◆ **Exercise description**
Copy, word for word, the part of the passage on bus travel in Africa between "Bus Survival Tips" and "nose and mouth.", inclusive.

◆ **Passage given**
This is the way to go where there's a good network of sealed roads. International bus services are pretty common across the continent, and in the wealthier African states you may get a choice between 'luxury' air-con buses, with movies (the trashy Hollywood/Bollywood variety) on tap, and rough old European rejects with nonfunctioning air-con and questionable engineering. In some countries you just get the latter. Out in the sticks, where there are very few or no sealed roads, ancient buses tend to be very crowded with people, livestock and goods; these buses tend to stop frequently, either for passengers or because something is broken.

Bus Survival Tips

  • Bus station touts are there to drum up business and work on commission; they're occasionally a pain but they can be very helpful.
  • When using bush taxis keep your options open; hold on to your money until departure.
  • Sitting on a camping mat or towel can ease the pain of African roads.
  • Drinking more means peeing more – balance hydration with bladder control.
  • When travelling on dirt roads use a scarf to keep dust from your nose and mouth.
  • That baby may look cute – but let it onto your lap and it WILL pee…
  • Carry your passport at all times – getting through roadblocks without it can be expensive and complicated.
  • Try to book your bus or minibus ticket in advance.
  • Addressing questions to the driver directly is a social no-no – the conductor is the social hub of the journey, while the driver is the quiet achiever.
  • If you have a choice as to your seat (more likely on buses), opt for what will be the shady side.

◆ **Recorded data**
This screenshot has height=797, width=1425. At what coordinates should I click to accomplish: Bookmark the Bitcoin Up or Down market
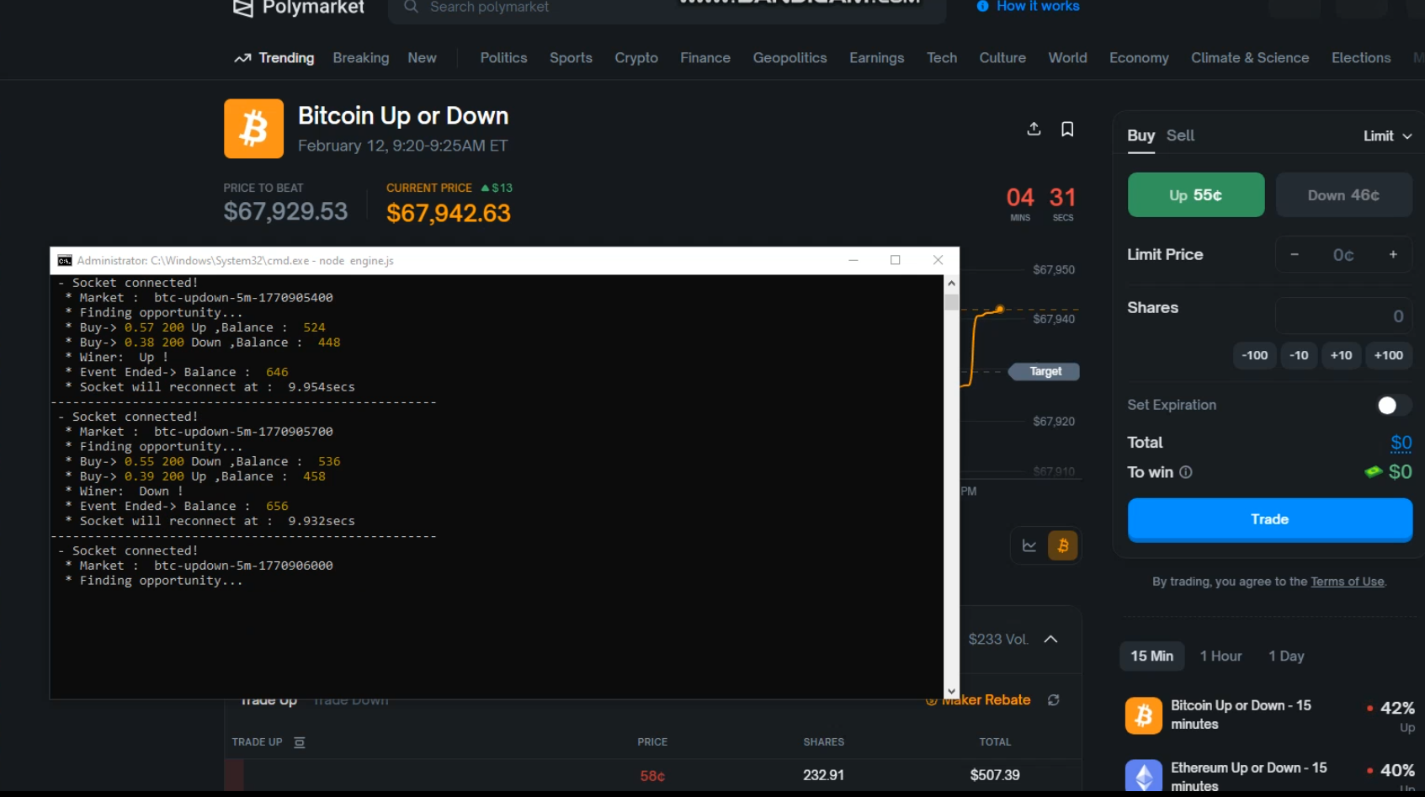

◆ **Solution for this task**
Bus Survival Tips

  • Bus station touts are there to drum up business and work on commission; they're occasionally a pain but they can be very helpful.
  • When using bush taxis keep your options open; hold on to your money until departure.
  • Sitting on a camping mat or towel can ease the pain of African roads.
  • Drinking more means peeing more – balance hydration with bladder control.
  • When travelling on dirt roads use a scarf to keep dust from your nose and mouth.